News / USA

    Senate Rejects, House Passes Spending Bill Delaying Obamacare

    Speaker of the House John Boehner, R-Ohio, walks to the House floor for a vote on the continuing resolution, at the Capitol in Washington, Monday night, Sept. 30, 2013.
    Speaker of the House John Boehner, R-Ohio, walks to the House floor for a vote on the continuing resolution, at the Capitol in Washington, Monday night, Sept. 30, 2013.
    VOA News
    A U.S. government shutdown now appears certain, as the two branches of Congress have failed to agree on a single spending bill and President Barack Obama's signature health care program.

    Late Monday, the Republican-led House of Representatives approved another spending bill that would delay "Obamacare." The Democratic-controlled Senate rejected it minutes later. It was the same scenario played out earlier in the day.

    Their stalemate means the U.S. government will start shutting down all but essential services beginning at midnight Monday.

    Obama made last-minute appeals to House and Senate leaders, imploring Congress to do its job and pass a budget on time and let the government pay its bills.

    Earlier, the president said shutting down the government is the height of irresponsibility and throws a wrench into the gears of a recovering economy.

    He accused House Republicans who want to defund his health care program of appealing to the right-wing Tea Party faction and re-fighting the 2012 presidential election.

    The president said the entire country would feel the effects of a government shutdown -- not just federal employees who would not get paid, but citizens who rely on sometimes life-saving government services.

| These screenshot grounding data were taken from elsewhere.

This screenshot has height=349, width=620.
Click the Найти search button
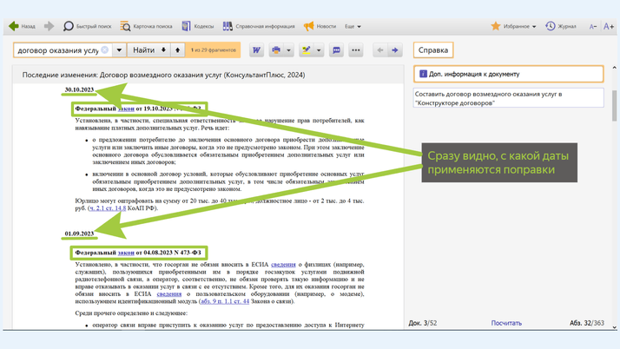point(143,50)
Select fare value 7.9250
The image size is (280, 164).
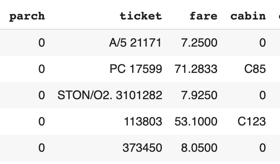(x=199, y=95)
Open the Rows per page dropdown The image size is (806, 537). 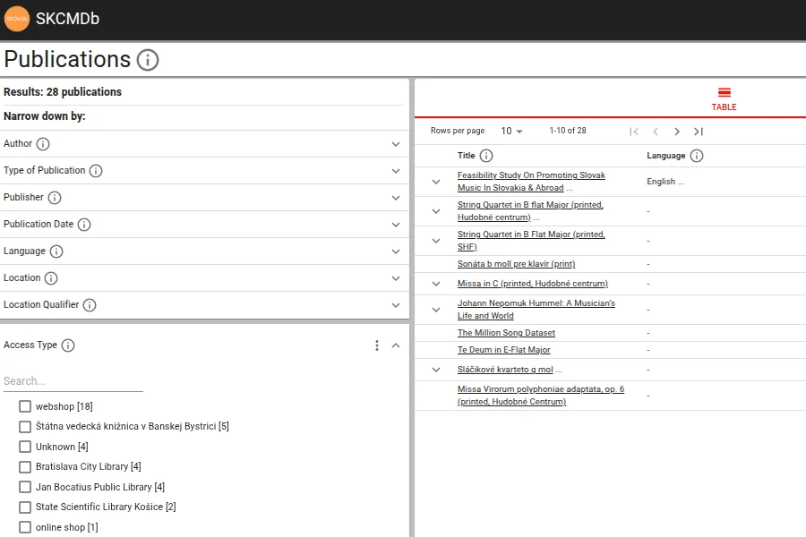512,132
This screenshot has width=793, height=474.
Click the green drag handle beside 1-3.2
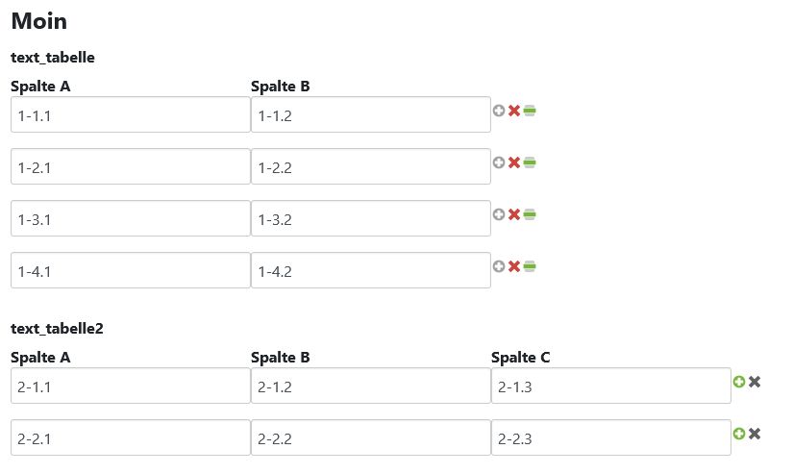point(530,214)
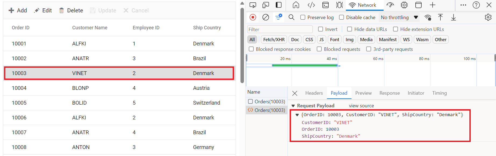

    Obama stressed that his health care program is the law of the land -- passed by Congress, approved by voters, and upheld by the Supreme Court. He said the law will be implemented Tuesday no matter what Congress does.

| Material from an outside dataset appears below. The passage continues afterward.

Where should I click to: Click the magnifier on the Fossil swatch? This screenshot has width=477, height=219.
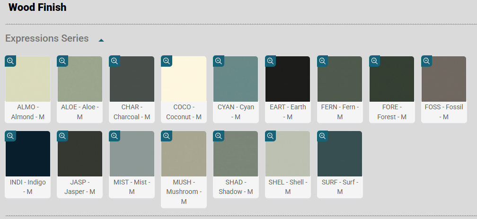click(427, 61)
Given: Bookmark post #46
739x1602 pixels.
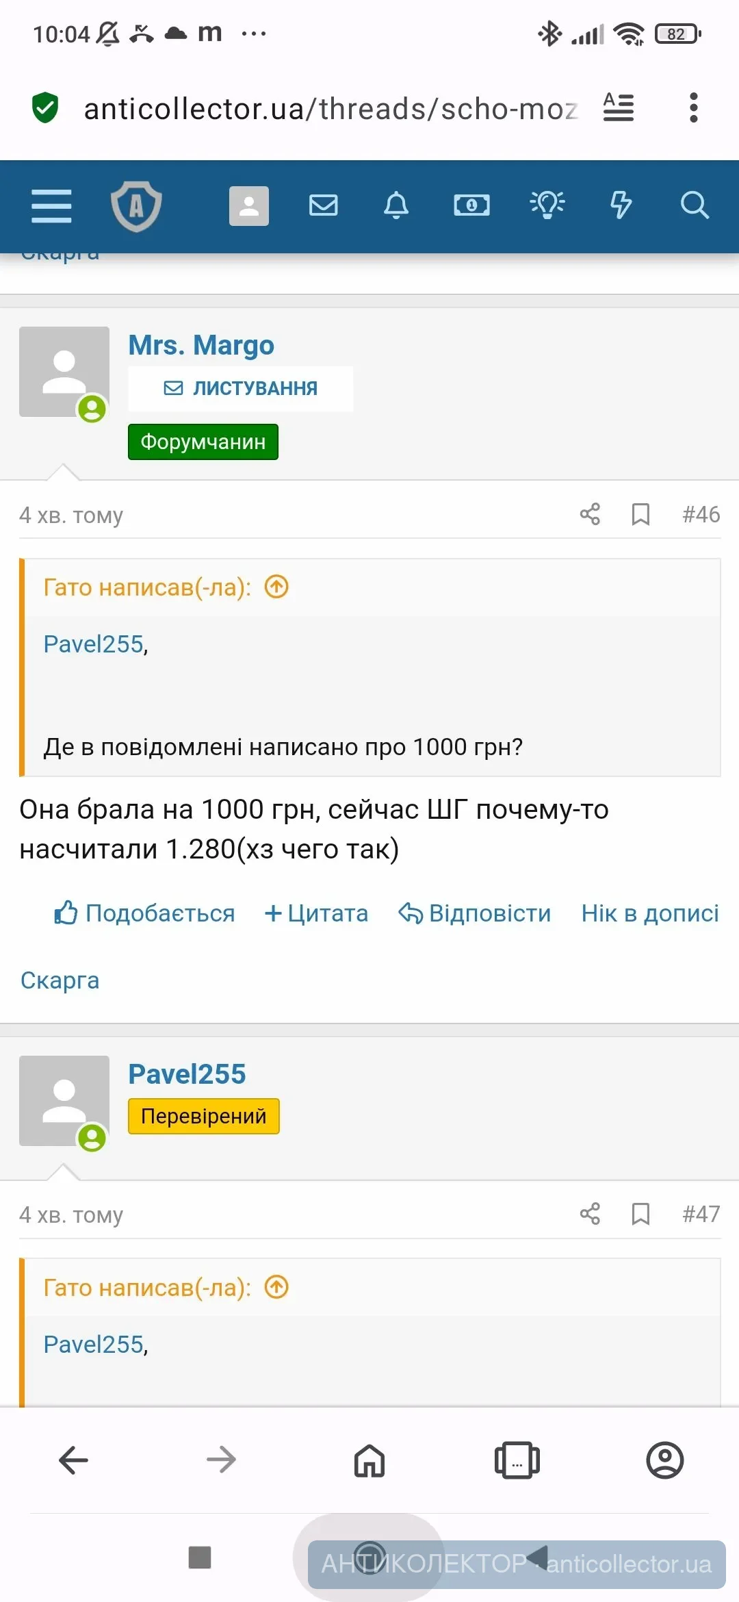Looking at the screenshot, I should (640, 514).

    He rejected proposals to postpone Obamacare, saying it would lead to another fight just a few months from now.

    Democrats say the health care law gives low-income families and people without health insurance the chance to buy a low-cost, federally subsidized policy to prevent financial ruin in case of serious illness.

    Republicans say the program is confusing and not ready. They also say the law hurts the economy by imposing more taxes and by forcing small businesses to provide coverage for their employees.